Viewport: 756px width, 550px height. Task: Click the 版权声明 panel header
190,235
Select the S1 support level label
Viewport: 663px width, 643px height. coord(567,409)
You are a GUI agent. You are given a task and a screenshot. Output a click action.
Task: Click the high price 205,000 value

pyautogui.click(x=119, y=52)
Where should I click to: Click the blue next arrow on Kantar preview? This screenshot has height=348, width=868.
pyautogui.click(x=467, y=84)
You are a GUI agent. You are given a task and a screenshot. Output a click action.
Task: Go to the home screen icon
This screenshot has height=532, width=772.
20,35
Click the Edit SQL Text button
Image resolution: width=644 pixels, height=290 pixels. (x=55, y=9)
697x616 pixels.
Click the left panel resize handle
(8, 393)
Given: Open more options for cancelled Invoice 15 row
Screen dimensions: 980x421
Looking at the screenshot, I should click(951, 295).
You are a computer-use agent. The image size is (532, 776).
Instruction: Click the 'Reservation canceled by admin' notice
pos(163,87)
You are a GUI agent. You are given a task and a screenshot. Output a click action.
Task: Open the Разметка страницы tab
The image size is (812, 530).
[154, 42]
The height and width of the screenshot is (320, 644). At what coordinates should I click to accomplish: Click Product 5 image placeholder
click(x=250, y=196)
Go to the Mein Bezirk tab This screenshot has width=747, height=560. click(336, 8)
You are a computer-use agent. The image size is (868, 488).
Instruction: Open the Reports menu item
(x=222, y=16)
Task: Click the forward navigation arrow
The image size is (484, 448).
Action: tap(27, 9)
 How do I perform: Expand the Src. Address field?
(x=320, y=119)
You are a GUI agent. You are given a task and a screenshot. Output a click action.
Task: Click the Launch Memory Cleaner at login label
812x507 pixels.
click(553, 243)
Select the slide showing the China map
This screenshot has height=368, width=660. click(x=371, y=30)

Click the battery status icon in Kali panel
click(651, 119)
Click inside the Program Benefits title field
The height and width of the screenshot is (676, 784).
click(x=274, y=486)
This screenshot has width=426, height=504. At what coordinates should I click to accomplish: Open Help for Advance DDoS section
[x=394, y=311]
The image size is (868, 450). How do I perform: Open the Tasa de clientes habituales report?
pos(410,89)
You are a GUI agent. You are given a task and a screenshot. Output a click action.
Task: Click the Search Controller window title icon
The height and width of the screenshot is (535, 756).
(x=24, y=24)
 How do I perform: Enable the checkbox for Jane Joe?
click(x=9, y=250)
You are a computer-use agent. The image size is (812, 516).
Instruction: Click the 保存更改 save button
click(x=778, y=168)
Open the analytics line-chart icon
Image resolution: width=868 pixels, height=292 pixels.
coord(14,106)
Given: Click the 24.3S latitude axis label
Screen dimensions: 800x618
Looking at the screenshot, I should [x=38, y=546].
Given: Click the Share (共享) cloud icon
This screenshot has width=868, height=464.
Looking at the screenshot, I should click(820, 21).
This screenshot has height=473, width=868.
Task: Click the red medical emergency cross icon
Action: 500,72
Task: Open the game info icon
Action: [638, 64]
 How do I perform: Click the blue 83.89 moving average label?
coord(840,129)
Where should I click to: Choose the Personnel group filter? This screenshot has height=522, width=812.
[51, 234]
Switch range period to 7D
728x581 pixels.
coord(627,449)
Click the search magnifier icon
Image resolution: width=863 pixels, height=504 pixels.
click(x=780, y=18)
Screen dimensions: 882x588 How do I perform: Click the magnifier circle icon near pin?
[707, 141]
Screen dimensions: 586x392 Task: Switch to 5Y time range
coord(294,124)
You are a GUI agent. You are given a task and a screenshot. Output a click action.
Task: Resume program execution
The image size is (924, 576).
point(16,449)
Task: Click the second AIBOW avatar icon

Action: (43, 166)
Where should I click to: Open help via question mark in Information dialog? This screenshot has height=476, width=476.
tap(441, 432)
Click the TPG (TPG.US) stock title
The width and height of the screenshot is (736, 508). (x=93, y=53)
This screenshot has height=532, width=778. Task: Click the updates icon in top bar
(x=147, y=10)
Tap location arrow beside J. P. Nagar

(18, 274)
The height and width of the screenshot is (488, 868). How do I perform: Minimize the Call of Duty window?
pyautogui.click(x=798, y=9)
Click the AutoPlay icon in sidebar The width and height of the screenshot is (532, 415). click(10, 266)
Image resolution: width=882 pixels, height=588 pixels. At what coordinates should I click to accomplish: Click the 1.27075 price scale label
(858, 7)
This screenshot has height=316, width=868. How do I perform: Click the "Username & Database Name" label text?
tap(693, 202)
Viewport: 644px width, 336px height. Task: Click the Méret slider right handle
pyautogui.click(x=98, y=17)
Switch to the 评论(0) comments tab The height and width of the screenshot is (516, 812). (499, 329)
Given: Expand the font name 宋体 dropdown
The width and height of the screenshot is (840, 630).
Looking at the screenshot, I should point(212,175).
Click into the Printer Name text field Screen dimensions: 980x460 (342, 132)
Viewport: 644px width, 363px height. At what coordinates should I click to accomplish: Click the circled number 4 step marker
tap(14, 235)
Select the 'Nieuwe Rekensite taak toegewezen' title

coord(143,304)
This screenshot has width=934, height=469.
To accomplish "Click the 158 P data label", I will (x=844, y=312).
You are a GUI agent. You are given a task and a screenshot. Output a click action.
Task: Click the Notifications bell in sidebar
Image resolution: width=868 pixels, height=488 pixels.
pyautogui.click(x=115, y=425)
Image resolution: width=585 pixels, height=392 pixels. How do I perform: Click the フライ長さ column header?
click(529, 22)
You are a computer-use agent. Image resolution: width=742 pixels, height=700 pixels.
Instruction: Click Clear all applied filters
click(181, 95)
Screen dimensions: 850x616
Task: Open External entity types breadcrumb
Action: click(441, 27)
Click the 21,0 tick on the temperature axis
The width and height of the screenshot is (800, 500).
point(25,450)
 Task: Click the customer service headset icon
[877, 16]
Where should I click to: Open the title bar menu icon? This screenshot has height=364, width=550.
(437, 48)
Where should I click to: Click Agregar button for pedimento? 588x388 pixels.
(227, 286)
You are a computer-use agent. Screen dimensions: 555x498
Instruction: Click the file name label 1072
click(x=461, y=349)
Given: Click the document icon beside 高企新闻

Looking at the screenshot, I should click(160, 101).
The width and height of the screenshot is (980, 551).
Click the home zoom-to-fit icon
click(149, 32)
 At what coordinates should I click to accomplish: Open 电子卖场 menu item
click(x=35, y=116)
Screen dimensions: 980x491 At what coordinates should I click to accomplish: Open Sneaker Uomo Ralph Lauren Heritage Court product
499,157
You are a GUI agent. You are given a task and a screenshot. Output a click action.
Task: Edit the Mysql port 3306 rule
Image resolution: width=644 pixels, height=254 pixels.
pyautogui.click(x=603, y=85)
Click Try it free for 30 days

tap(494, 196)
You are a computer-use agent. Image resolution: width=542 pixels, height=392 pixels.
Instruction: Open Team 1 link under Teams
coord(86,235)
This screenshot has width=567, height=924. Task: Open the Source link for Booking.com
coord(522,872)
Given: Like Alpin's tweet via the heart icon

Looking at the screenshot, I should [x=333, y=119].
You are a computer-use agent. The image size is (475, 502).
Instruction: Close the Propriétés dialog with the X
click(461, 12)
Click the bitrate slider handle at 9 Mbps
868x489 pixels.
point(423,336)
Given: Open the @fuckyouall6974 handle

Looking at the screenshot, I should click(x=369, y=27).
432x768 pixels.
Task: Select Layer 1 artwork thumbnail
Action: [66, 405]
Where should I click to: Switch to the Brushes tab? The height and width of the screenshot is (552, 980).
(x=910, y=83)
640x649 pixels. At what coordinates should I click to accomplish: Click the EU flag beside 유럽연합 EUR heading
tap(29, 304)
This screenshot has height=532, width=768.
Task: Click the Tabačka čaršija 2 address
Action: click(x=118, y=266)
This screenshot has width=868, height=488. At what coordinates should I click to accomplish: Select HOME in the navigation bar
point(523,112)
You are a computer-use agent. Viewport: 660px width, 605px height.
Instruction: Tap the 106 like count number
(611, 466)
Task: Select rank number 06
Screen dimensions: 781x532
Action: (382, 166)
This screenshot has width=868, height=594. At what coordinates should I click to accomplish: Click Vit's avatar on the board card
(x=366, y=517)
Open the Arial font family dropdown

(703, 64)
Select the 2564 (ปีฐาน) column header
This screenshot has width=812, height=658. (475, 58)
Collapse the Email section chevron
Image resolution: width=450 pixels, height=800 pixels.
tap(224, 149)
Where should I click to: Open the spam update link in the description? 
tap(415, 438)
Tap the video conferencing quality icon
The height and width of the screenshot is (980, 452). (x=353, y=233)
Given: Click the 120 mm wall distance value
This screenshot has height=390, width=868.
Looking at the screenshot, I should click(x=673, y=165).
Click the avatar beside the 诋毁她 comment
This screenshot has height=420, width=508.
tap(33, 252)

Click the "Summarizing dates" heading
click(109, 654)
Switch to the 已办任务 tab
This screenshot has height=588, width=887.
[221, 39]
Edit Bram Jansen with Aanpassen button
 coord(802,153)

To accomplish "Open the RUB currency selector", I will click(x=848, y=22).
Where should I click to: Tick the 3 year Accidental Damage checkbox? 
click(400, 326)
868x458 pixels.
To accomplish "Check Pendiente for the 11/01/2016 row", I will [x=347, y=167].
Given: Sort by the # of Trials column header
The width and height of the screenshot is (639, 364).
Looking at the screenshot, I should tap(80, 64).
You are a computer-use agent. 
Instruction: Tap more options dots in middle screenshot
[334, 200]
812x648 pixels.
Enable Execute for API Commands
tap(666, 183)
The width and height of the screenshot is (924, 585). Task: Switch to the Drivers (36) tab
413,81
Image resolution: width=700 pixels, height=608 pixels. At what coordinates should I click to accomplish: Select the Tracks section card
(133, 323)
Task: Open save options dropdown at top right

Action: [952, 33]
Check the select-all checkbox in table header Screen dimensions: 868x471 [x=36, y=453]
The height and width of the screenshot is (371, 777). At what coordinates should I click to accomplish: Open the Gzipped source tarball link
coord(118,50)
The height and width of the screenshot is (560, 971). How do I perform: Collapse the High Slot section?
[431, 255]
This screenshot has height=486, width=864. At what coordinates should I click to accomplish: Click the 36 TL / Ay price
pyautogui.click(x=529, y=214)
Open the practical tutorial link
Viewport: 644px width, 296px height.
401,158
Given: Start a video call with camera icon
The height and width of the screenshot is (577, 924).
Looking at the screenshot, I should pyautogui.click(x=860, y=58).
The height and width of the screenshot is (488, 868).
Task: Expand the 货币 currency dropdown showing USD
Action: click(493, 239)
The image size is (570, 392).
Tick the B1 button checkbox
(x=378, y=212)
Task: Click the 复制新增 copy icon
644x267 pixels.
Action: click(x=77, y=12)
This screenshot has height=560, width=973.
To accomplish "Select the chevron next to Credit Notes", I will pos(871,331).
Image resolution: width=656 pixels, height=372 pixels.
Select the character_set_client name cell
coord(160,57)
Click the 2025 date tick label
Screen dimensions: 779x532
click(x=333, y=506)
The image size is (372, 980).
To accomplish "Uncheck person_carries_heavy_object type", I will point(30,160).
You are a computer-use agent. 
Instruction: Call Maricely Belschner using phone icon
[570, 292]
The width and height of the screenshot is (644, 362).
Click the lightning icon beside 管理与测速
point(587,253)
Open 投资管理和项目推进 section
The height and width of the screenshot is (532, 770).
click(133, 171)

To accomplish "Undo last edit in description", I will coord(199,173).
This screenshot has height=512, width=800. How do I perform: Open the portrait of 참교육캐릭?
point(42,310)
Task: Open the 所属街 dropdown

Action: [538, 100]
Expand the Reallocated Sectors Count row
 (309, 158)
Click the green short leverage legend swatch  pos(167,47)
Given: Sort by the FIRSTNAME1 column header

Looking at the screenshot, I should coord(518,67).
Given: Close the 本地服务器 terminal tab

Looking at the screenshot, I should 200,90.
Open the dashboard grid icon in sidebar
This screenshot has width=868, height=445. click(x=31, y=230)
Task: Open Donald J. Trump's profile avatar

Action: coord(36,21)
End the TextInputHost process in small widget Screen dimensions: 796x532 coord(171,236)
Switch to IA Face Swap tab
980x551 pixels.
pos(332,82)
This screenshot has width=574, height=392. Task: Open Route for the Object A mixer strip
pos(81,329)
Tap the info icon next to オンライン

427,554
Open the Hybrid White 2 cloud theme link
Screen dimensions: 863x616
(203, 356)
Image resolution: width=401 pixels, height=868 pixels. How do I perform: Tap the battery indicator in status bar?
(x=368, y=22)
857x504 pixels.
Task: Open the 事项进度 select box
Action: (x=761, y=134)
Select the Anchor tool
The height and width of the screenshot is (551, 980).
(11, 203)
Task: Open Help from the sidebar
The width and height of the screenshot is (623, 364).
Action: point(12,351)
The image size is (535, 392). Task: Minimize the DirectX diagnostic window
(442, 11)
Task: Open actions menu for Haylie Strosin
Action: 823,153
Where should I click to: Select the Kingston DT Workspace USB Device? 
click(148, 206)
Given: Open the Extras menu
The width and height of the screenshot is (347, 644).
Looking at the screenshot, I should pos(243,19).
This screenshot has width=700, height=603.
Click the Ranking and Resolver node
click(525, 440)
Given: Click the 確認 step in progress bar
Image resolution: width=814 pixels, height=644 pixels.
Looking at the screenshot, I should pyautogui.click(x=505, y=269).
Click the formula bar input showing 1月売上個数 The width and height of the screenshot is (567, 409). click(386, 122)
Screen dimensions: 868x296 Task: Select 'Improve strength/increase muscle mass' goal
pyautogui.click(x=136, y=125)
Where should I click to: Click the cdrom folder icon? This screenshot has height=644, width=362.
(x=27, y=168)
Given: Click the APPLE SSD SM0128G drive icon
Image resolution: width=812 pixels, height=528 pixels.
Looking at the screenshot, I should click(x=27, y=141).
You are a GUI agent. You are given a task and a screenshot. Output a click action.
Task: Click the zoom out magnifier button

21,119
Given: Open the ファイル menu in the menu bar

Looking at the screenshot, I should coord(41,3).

◆ **Work order**
The lines above starting at the one that contains "Click the formula" and ending at the one that contains "Given: Click the APPLE SSD SM0128G drive icon" must be transcribed exactly, and no other lines may appear.

◆ **Response box**
Click the formula bar input showing 1月売上個数 The width and height of the screenshot is (567, 409). click(386, 122)
Screen dimensions: 868x296 Task: Select 'Improve strength/increase muscle mass' goal
pyautogui.click(x=136, y=125)
Where should I click to: Click the cdrom folder icon? This screenshot has height=644, width=362.
(x=27, y=168)
Given: Click the APPLE SSD SM0128G drive icon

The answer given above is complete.